> _Work item_
Lines before the one containing "Instruction: Select 'sehr" are left out; output the rest of the data exactly, through the final line.

> _Listed records_
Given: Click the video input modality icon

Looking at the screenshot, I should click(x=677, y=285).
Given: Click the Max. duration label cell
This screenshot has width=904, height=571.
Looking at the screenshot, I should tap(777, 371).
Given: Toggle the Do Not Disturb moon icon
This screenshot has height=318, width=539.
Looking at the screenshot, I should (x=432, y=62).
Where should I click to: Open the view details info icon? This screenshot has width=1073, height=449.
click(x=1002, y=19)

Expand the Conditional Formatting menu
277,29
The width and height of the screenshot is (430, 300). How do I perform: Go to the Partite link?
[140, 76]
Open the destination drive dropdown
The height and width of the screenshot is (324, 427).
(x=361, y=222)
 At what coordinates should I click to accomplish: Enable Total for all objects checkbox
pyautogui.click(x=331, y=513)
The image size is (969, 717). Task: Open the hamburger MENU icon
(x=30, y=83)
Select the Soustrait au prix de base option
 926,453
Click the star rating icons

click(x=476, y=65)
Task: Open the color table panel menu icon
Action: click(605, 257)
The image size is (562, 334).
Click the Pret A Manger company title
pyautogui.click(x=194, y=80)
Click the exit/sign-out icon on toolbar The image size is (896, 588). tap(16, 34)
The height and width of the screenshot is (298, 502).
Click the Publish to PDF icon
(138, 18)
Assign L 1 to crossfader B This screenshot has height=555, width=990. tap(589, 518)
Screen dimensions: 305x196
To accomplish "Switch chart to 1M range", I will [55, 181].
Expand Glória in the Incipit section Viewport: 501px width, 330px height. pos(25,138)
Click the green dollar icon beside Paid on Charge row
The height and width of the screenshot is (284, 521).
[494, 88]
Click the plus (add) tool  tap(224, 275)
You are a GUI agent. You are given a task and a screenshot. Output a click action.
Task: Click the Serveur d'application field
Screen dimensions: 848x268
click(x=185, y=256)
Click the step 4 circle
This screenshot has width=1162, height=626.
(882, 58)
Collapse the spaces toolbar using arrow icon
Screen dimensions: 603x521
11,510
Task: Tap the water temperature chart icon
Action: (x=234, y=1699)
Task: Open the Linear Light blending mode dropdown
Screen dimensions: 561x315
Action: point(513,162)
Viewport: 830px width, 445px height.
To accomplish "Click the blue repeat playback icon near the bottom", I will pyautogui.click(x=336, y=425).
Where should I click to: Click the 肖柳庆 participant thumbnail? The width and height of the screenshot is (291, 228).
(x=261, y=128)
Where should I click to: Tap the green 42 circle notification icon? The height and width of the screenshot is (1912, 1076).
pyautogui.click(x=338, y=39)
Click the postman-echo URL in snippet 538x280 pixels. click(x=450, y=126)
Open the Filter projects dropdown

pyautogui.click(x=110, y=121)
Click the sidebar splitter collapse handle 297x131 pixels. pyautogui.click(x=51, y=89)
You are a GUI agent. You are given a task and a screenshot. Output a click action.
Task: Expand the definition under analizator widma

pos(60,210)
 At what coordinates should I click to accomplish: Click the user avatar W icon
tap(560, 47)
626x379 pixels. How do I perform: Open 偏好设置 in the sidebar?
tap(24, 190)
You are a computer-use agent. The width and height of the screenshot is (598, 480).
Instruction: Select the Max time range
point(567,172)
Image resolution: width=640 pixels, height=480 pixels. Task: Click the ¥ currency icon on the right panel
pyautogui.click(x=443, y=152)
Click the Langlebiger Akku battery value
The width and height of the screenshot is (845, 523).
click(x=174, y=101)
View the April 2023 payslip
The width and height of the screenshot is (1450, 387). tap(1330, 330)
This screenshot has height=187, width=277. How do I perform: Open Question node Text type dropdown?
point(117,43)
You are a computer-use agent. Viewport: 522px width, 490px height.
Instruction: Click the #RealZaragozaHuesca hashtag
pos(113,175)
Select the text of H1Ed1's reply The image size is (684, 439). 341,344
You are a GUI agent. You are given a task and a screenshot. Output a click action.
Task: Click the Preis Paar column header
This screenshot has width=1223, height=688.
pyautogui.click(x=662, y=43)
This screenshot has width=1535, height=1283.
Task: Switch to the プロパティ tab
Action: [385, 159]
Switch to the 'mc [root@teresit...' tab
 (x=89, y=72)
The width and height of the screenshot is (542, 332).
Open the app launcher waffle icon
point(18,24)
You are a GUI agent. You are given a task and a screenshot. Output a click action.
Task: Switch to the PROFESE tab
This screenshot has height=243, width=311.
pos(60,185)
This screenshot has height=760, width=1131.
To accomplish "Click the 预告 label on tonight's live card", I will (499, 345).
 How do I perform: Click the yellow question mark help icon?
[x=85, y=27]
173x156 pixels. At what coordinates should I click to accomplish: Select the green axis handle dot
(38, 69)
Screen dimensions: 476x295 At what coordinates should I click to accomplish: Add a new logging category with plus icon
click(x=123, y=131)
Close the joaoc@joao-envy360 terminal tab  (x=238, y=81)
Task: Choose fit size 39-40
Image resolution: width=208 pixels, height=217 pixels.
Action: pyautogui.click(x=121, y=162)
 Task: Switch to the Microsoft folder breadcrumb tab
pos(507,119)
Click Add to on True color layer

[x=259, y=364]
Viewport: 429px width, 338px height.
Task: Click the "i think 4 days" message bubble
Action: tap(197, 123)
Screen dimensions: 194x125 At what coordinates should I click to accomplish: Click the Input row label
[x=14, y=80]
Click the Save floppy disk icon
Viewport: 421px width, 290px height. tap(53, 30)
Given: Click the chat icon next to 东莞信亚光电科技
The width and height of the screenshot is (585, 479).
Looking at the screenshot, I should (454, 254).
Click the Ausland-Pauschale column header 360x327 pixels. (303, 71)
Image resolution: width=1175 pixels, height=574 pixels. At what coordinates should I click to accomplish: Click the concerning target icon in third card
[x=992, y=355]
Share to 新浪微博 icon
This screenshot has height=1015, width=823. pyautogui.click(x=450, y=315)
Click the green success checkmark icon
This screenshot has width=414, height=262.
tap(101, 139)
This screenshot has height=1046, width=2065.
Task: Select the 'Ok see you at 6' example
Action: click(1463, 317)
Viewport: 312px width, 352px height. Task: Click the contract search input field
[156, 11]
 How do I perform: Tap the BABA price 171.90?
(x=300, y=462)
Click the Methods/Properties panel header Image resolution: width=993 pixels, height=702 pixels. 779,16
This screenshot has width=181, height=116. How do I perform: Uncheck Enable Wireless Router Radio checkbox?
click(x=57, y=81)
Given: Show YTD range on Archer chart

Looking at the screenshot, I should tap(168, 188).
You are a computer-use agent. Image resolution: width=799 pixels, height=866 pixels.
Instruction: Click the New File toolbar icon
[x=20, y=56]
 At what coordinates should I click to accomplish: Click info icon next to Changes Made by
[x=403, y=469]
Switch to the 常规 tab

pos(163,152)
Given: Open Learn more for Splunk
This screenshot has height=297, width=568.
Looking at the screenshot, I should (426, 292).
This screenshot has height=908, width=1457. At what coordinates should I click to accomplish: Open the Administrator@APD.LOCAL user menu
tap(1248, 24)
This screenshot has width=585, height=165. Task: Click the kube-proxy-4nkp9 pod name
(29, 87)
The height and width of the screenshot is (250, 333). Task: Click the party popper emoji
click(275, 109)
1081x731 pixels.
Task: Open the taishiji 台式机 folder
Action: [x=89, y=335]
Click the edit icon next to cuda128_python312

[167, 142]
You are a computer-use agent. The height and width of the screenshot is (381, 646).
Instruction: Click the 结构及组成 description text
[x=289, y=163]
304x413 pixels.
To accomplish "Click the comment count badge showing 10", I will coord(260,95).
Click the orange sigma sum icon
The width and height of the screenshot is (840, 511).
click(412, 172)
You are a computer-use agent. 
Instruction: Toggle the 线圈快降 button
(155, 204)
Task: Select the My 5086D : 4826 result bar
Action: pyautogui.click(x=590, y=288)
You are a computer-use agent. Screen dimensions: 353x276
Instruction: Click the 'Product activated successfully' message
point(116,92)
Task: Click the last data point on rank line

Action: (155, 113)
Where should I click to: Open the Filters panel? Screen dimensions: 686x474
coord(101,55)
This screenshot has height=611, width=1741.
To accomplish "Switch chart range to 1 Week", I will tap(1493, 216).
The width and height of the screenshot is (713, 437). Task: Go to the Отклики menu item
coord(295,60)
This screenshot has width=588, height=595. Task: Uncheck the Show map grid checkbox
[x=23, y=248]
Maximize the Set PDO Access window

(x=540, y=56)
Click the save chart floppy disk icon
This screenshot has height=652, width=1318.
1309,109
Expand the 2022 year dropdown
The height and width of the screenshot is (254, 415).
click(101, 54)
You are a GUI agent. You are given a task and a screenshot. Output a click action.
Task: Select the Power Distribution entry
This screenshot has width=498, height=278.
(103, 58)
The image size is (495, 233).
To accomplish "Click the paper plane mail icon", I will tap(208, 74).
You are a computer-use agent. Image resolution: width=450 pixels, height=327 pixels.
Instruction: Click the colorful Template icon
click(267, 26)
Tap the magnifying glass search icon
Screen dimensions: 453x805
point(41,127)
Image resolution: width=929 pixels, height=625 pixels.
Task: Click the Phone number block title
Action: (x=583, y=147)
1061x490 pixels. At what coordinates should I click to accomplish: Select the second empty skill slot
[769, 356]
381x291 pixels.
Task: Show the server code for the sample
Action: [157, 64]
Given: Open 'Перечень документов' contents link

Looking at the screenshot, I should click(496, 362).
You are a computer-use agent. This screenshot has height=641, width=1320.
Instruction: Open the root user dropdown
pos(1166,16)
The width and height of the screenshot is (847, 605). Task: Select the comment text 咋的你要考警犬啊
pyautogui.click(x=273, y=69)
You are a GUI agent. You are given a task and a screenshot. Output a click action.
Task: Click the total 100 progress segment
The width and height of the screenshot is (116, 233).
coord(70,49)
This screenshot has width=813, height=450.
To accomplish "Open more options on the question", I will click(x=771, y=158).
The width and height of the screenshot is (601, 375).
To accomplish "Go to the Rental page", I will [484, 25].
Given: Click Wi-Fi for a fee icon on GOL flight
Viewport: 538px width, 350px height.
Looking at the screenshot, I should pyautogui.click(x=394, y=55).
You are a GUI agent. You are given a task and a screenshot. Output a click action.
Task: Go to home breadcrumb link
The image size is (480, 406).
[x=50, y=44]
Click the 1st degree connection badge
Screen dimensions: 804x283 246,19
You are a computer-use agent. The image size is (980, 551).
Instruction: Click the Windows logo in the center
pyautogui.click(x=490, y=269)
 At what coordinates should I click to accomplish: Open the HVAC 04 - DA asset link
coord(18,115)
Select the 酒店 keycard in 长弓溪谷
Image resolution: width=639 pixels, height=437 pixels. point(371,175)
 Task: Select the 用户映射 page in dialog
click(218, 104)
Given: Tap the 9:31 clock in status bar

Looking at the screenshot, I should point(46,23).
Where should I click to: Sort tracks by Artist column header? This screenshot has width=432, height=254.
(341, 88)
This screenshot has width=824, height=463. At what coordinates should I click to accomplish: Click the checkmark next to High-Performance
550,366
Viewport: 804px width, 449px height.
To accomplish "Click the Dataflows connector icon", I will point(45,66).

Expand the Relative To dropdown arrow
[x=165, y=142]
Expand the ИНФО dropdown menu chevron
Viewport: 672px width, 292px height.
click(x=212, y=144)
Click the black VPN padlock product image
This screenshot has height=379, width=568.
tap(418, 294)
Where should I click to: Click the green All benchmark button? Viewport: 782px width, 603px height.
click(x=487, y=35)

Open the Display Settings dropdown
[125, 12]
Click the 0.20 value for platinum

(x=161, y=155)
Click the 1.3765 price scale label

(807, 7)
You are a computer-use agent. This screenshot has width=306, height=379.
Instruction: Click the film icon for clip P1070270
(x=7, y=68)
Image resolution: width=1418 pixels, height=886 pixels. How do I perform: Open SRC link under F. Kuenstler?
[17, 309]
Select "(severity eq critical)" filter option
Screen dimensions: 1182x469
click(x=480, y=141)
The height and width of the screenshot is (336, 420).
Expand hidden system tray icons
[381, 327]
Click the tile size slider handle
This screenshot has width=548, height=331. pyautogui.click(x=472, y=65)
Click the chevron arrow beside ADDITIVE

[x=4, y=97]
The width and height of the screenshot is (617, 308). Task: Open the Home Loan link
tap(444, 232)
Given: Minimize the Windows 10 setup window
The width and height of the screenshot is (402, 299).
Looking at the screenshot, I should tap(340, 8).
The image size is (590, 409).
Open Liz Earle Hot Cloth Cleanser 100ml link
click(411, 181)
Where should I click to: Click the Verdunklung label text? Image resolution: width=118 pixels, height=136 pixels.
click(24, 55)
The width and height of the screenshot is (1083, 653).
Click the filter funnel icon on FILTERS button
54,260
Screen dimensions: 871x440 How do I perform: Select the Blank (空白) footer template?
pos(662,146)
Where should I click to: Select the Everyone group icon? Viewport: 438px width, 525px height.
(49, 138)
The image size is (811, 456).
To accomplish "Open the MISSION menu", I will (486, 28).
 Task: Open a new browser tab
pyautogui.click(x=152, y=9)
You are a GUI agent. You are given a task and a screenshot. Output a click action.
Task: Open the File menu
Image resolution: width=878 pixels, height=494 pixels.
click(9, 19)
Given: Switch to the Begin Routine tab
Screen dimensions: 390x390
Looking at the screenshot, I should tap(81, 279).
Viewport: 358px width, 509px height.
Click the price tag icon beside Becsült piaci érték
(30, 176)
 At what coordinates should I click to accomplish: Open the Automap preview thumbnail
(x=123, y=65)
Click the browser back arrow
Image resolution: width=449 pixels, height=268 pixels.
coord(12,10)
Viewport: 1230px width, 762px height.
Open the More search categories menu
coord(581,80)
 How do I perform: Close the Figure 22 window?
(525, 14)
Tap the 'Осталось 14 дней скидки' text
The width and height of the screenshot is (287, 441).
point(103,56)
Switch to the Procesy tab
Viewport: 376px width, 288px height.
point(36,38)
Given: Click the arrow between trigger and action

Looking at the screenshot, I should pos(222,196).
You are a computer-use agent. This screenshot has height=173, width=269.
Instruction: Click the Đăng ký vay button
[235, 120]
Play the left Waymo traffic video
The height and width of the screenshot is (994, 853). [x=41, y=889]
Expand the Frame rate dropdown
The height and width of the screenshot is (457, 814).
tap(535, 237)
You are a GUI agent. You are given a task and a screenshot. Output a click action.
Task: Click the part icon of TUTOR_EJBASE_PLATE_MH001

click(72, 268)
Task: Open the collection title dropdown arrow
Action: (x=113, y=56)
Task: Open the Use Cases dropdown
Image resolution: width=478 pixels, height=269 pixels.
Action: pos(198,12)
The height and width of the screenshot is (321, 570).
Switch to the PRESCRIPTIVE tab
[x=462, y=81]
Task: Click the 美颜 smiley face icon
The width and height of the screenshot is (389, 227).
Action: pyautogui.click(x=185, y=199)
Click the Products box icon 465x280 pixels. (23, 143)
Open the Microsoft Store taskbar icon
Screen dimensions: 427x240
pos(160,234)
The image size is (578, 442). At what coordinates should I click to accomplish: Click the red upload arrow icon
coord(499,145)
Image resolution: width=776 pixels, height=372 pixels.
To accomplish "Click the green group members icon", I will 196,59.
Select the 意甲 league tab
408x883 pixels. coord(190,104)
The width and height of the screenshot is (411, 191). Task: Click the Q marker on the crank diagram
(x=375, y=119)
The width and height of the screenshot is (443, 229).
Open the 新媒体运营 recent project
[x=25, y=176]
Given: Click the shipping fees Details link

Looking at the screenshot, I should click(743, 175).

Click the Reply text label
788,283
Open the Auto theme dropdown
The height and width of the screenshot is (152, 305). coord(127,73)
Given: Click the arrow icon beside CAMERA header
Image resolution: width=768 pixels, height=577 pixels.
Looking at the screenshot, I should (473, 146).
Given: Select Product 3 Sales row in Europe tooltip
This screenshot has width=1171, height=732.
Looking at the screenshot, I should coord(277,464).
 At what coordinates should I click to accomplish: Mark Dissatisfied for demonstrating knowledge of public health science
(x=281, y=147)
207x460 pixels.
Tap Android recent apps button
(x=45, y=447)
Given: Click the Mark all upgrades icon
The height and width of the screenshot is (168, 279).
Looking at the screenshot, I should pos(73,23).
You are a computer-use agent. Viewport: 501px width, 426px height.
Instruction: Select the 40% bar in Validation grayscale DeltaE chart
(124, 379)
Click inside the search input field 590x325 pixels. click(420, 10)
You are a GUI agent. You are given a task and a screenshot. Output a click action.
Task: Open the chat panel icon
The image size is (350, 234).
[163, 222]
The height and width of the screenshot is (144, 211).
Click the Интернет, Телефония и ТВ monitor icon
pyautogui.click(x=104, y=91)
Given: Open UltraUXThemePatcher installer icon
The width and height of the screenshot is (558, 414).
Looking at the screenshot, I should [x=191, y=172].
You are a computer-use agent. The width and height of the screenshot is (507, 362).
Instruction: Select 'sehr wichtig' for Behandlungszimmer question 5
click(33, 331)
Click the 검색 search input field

> _Answer for this exercise_
Instruction: Select 'sehr wichtig' for Behandlungszimmer question 5
click(33, 331)
Click the 검색 search input field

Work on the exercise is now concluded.